Grief for the tribes that we have either destroyed or have relinquished to the most desolate and forsaken places so that we could build our empire upon their bones. The earth Herself under our feet trembles with our history.
And this grief it threatens to bury us under mountains.
Are you awake?
Are you angry?
This is a call to arms. We enter the stage where we are willing to risk unapologetic open rebellion. The time has arrived for the Phoenix to rise and to bring forth Her holy anger in service of Truth. This time anger will not burn us out, it will catalyze us. It will burn from within, unify us and fuel righteous and indignant action. We will not be silent in our relationships. We will not be silent in our communities, in our workplaces or in our synagogues. But we will not meet hate with hate, we will speak with the kind of ferocious love and compassion that penetrates deep and ignites a flame inside those who hear us roar. Our fire will ignite and burn through invisible walls, it will burn up division, it will burn through layers of self-deception and it will set us free.
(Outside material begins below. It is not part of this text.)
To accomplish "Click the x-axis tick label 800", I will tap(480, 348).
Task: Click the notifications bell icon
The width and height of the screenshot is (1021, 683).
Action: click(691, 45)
Now we discover a new embodiment of our previous incarnations. One who is willing to be present with painful Truth and dares to do the brave healing work of her own soul and become the force She was meant to be. One who has the courage to confront the areas in her life where she has been silent out of fear or in order to keep the peace. One who understands that while as women, we all have felt objectified and violated but some women will have experienced this on a level we cannot comprehend and we listen to their stories. One who understands that while we have all felt traumatized there are some who have lived lives of trauma and we must allow them to speak. One who knows that while we have encountered injustice there are those whose lives illustrate injustice in a way we cannot comprehend.
For this is not a new revolution we are creating, this is where we join ranks with our sisters that have been fighting all along. We must listen to the war-cries of women who have been marching and singing and praying long before we arrived.
Our new embodiment of feminism will require the unflinching examination of our privilege in order to dismantle inequality. It requires us to come together in a new kind of solidarity with our sisters who know this fight and stand side by side with them, equal but not the same. This new feminist embodiment calls for One who understands that Her power alone is tremendous but our collective power is unstoppable. This stage requires undaunted passion, courage and commitment to transformation. It demands undaunted examination, personal accountability and humility to see how we may begin healing the unspeakable wounds against ourselves, each other and our nation.
For every step a woman takes toward her own liberation is a radical act on behalf of women everywhere. And every act of compliance with structures of her oppression is an act of violence against herself and consent toward the oppression of women everywhere. Her fight is every woman’s. This time we will not burn out. We will fight with ferocity of love in the service of Truth. And we will not be silenced.
Lace up your combat boots, sisters. And fall in step.